New drone and satellite-based tool can detect dicamba damage in soybeans from the sky

A research team at the University of Illinois has developed a remote-sensing system to detect dicamba herbicide damage in soybean fields using drone and satellite imagery. The system offers what the team describes as the first unbiased method to assess the scale of off-target impacts.

The project, led by Extension weed specialist Aaron Hager, crop sciences professor Marty Williams, and doctoral candidate Dylan Kerr, uses spectral imaging to detect damage in soybeans as early as eight days after dicamba exposure—well before visible symptoms appear. The technology captures changes in the way soybean leaves reflect light, indicating stress caused by herbicide drift or volatilization.

“Until now, we really didn’t have a good way to estimate how extensive this was in any given year,” said Hager. The new system enables researchers to identify dicamba-affected areas in non-tolerant soybean fields without relying on visible symptoms or farmer complaints, which can be inconsistent.

Dicamba has been used in corn production since the 1960s, but concern over its drift into soybean fields escalated after dicamba-tolerant soybean varieties became commercially available in 2017. That year, the Illinois Department of Agriculture received 119 formal damage complaints; the number peaked at 723 in 2019 before declining.

Damage from dicamba can result from several factors, including physical drift during application, residue in spraying equipment, and volatilization, when the chemical converts to gas and moves off-target. Volatilization is particularly difficult to control and can carry the herbicide miles from its original application site, especially under high-temperature conditions.
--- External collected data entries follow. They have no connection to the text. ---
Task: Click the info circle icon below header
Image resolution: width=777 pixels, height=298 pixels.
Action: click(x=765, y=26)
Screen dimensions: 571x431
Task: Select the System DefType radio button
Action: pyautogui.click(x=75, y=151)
The research team’s first phase involved using drones equipped with remote-sensing platforms to detect dicamba exposure as low as one ten-thousandth of the labeled application rate. The next step includes applying this spectral data to NASA satellite imagery to analyze dicamba’s impact in past growing seasons retrospectively. Depending on the availability of historical satellite data, the project may eventually assess soybean damage over several decades.

Williams emphasized that the initiative does not advocate for or against dicamba technology. “We didn’t do this work to try to choose sides,” he said. “This is a legitimate scientific question where we didn’t really have a good metric to use before this work.”

According to Hager, once the satellite analysis is complete, the findings could inform future regulatory decisions by comparing the extent of past damage with the timing of label changes intended to mitigate drift. “If those changes weren’t effective, perhaps it’s time to consider new measures,” he said.

The researchers expect to complete the satellite imagery analysis within the next 12 months.